Compiti
1: Riassumi in due frasi il testo sullo iaido.
2: Secondo il testo sullo iaido, per quanto tempo chi scrive è rimasto lontano dal dojo?

Testo della pagina

----

In sintesi, il mio iter ha visto le seguenti tappe:
- presa d’atto della mia iniziale mancanza (assoluta) di comprensione di qualsivoglia principio basilare dello iaido, con conseguente implosione dell’originario stato di self confidence[27];
- autocritica costruttiva e tendenziale impulso al miglioramento;
- scoramento esiziale, a fronte dell’apparente assenza di qualsivoglia sensibile progresso.
Per la prima volta nella mia vita ‘marziale’, mi sono sentito fuori da ogni comfort zone. Non solo non ero il migliore (nemmeno tra i principianti con pari esperienza): lottavo in zona retrocessione.
Il primo anno di pratica è stato, in qualche modo, logorante: una sensazione, corretta o meno, di mancato raggiungimento di obiettivi minimi intermedi rendeva alquanto scivolosa la via, con seducenti sentieri di fuga, che decidevo infine di imboccare, allontanandomi dal dojo per quasi tre mesi.
A gennaio, complice un periodo lavorativo relativamente più soft, mi ripresento a lezione[28]: solite sensazioni negative, solita presa d’atto della mia pochezza, solita crescente perdita di fiducia ed un impulso alla seria rivalutazione della mia potenziale carriera di iaidoka.

----

Voci mostrate
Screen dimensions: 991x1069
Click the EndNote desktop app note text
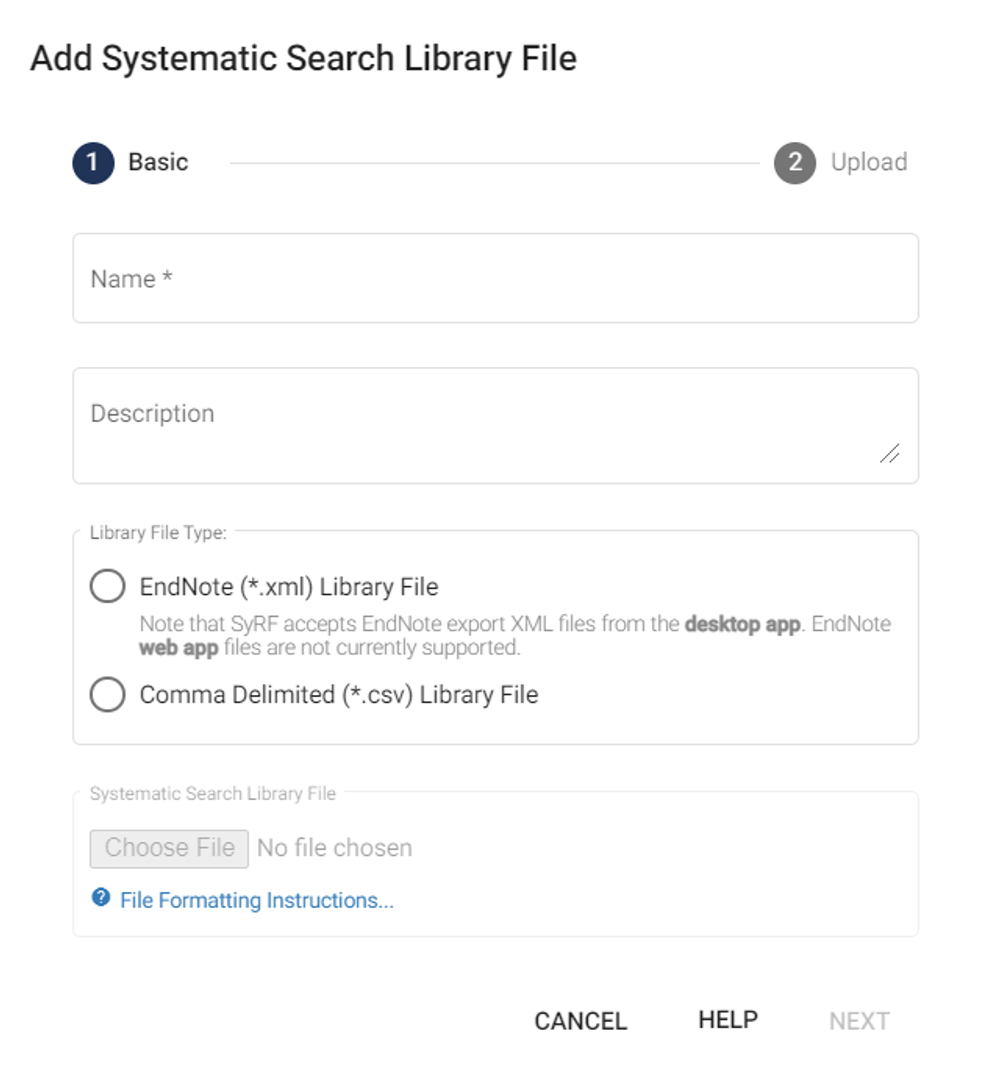(515, 635)
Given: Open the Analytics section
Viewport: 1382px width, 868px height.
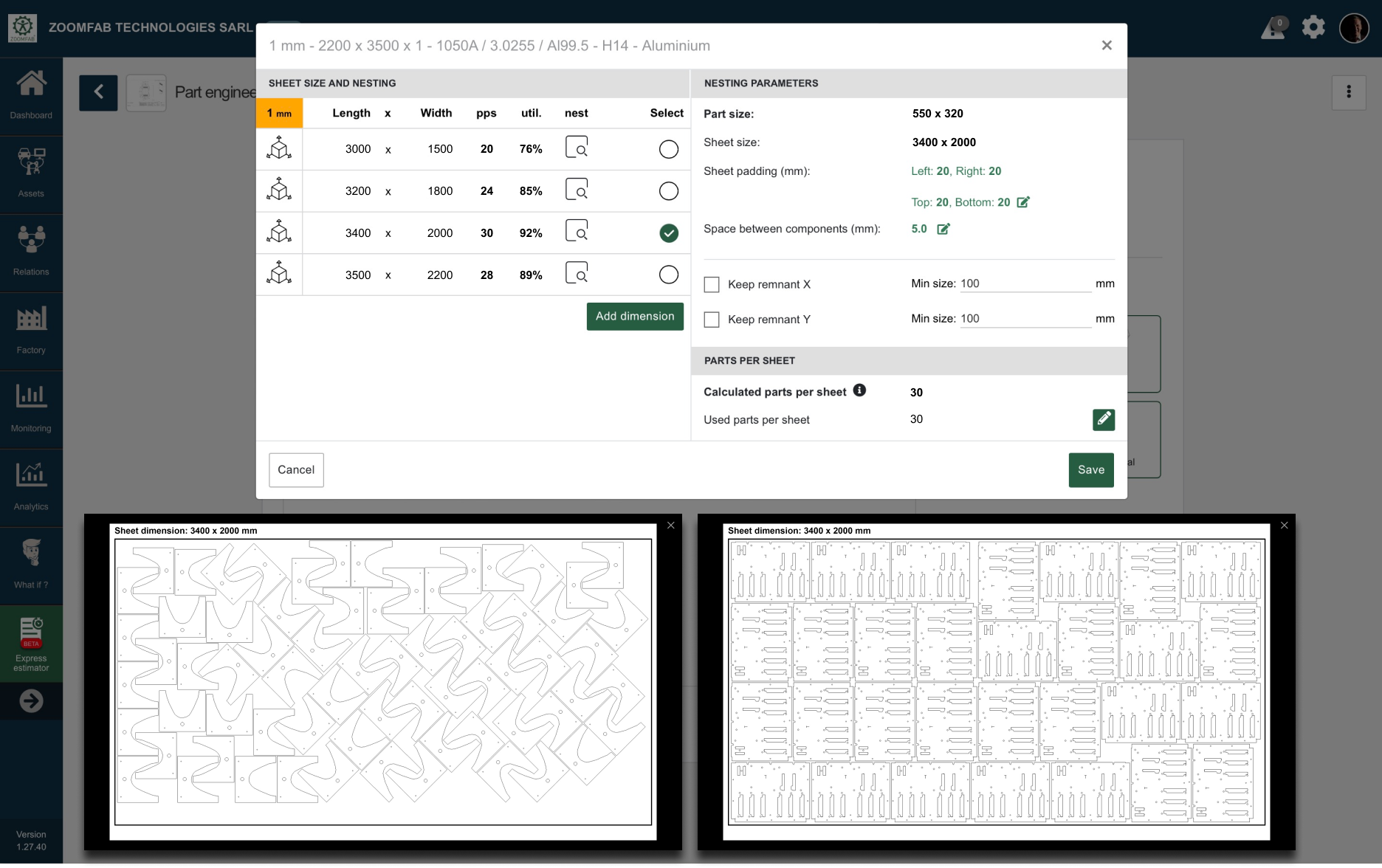Looking at the screenshot, I should (x=31, y=486).
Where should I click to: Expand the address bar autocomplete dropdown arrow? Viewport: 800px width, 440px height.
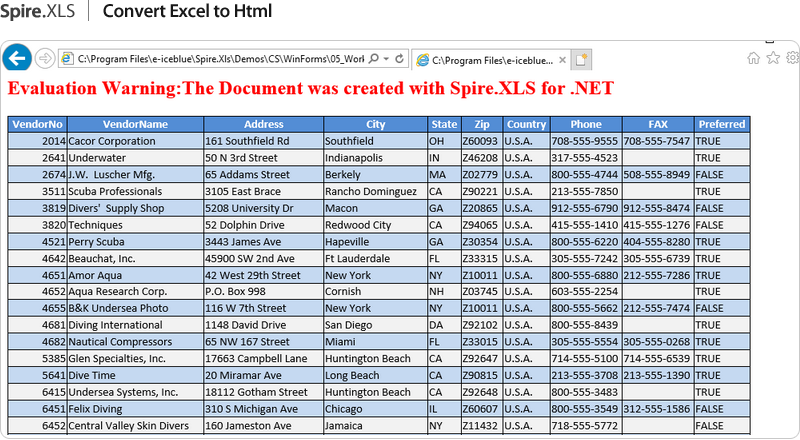click(x=386, y=58)
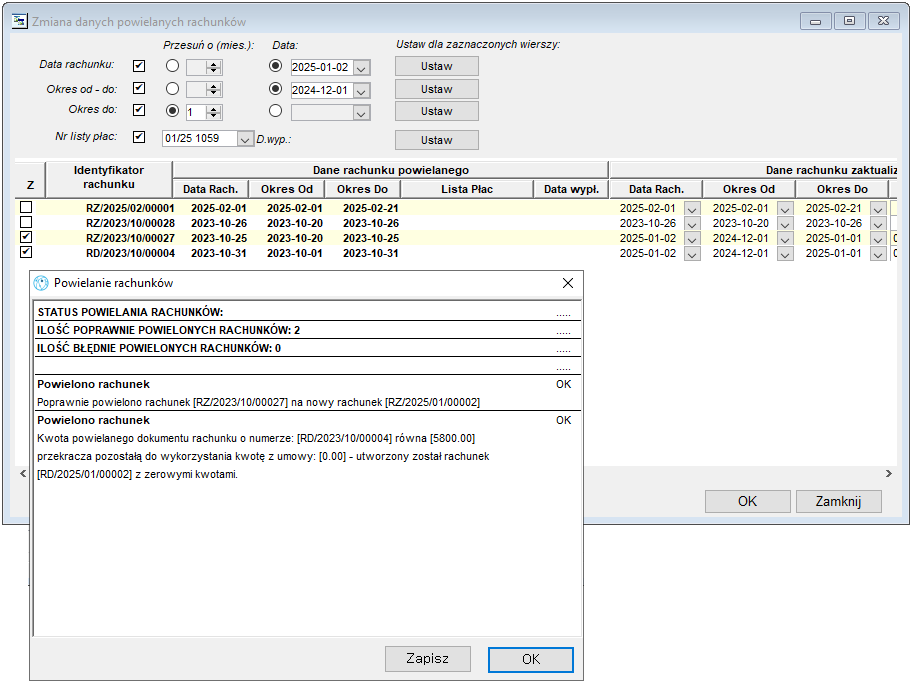This screenshot has height=682, width=912.
Task: Check the row RZ/2025/02/00001 checkbox
Action: click(26, 207)
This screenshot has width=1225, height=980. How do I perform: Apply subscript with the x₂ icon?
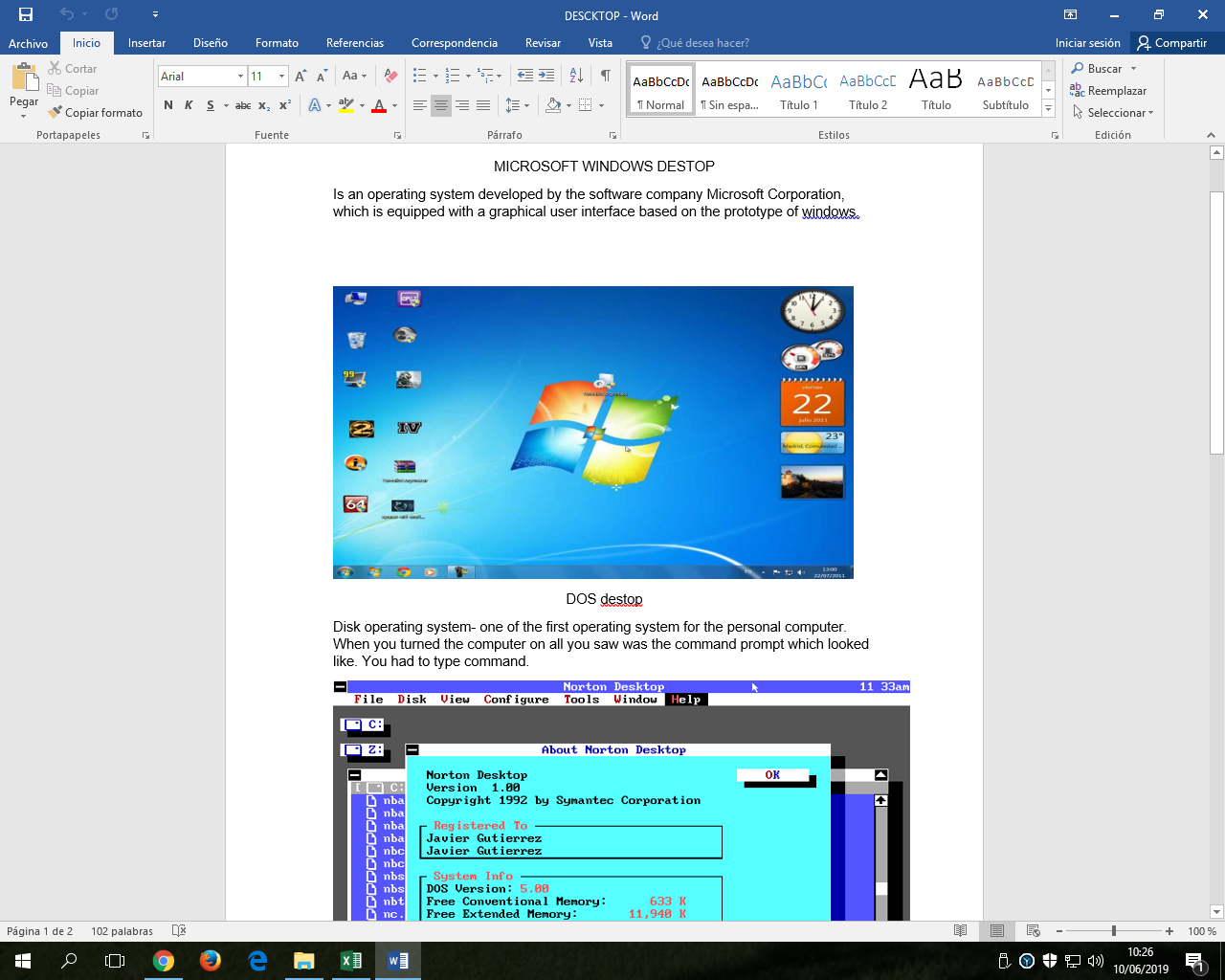click(264, 105)
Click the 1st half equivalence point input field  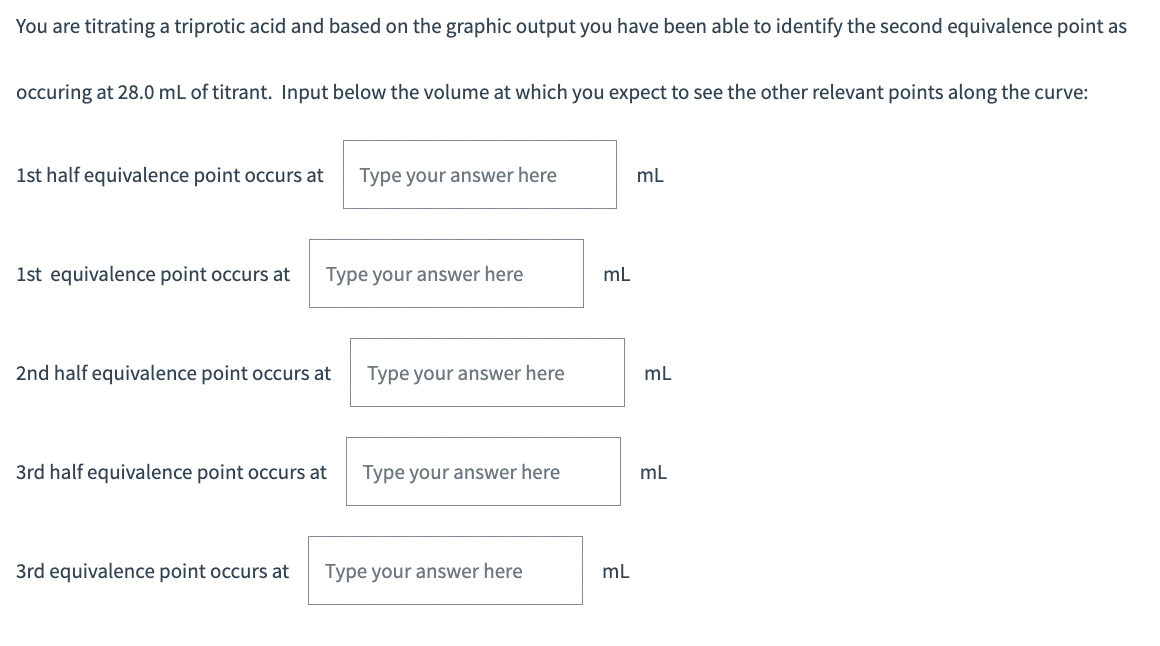479,175
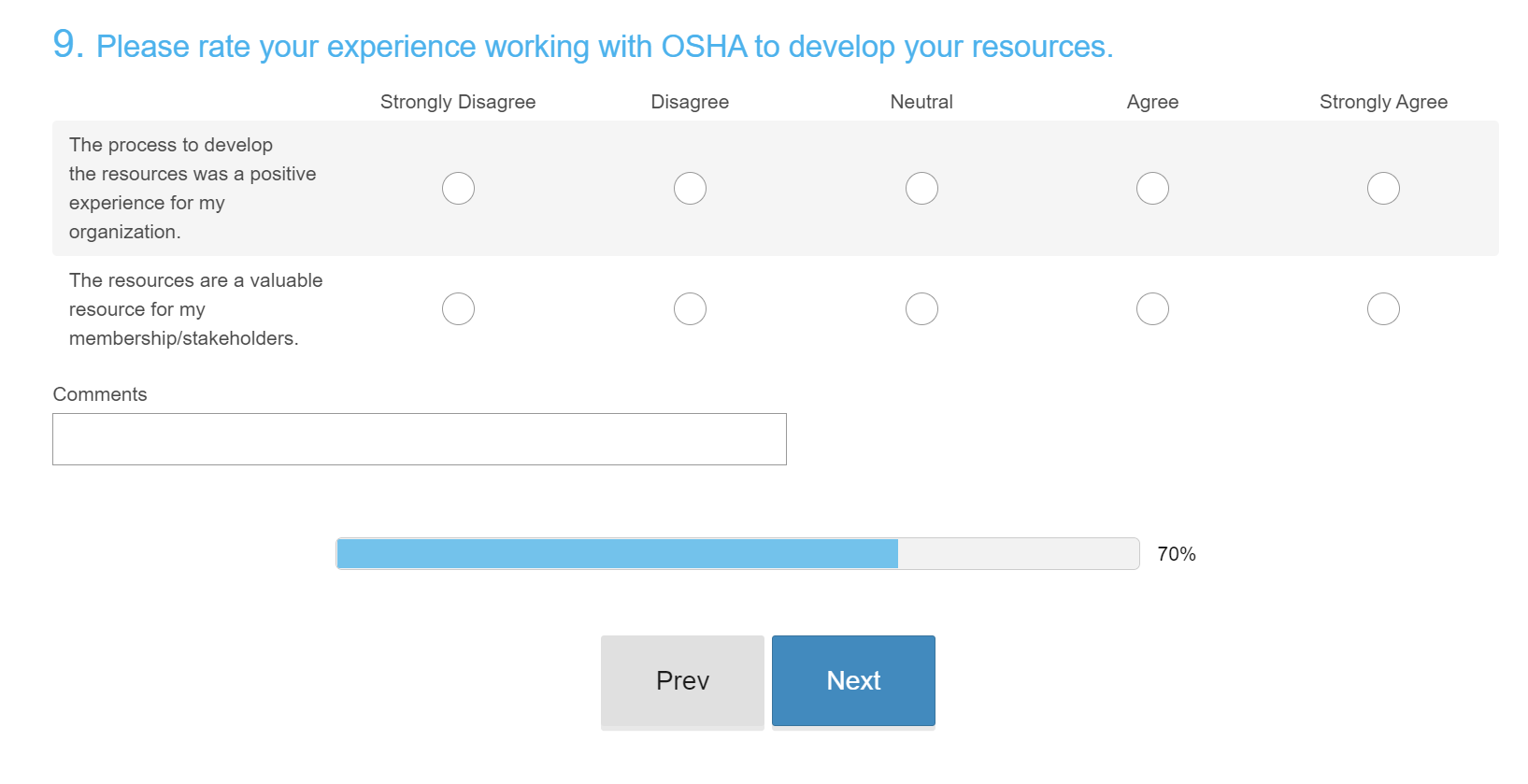This screenshot has width=1528, height=784.
Task: Click the Strongly Disagree column header
Action: (458, 102)
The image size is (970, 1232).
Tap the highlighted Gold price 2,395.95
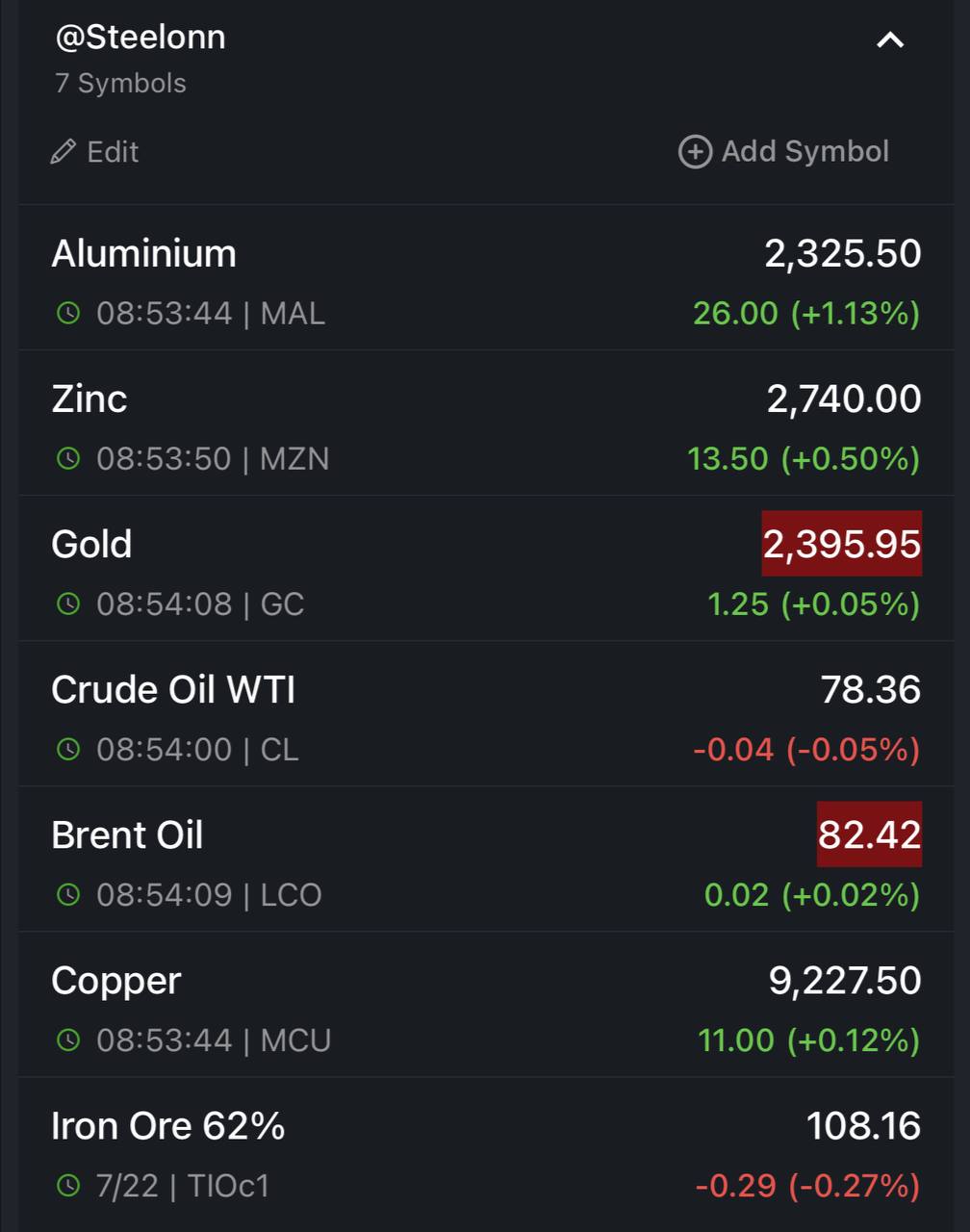pyautogui.click(x=842, y=544)
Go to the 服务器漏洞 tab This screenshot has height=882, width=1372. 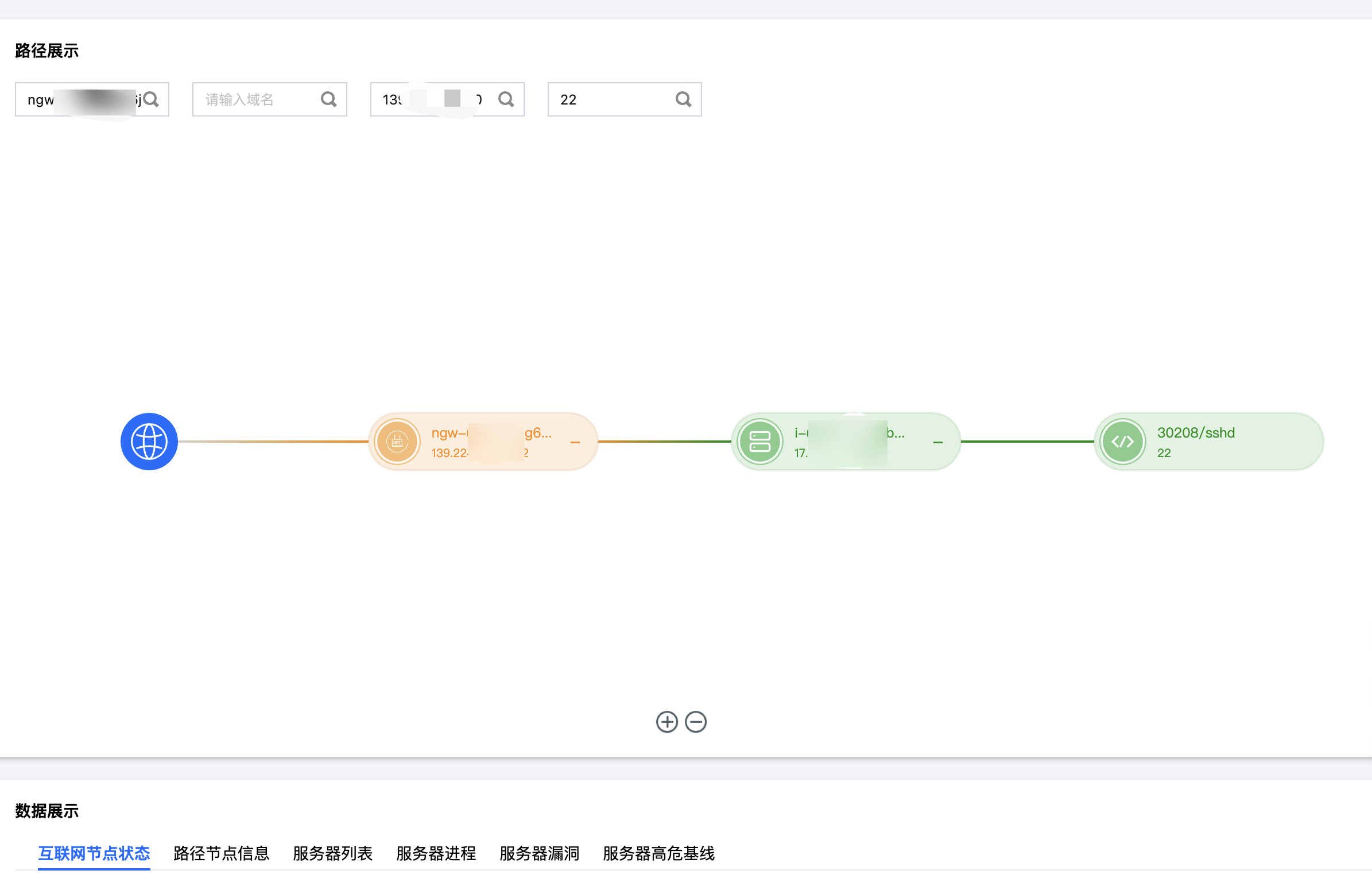[539, 853]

----

Elenco risposte
1: Il percorso di chi scrive va dalla presa d'atto di non capire nessun principio di base dello iaido a un'autocritica costruttiva, fino a uno scoramento per l'apparente assenza di progressi, e per la prima volta si trova fuori da ogni comfort zone. Dopo quasi tre mesi lontano dal dojo, a gennaio torna a lezione, ma ritrova le solite sensazioni negative e arriva a rivalutare seriamente la propria carriera di iaidoka.

2: Per quasi tre mesi.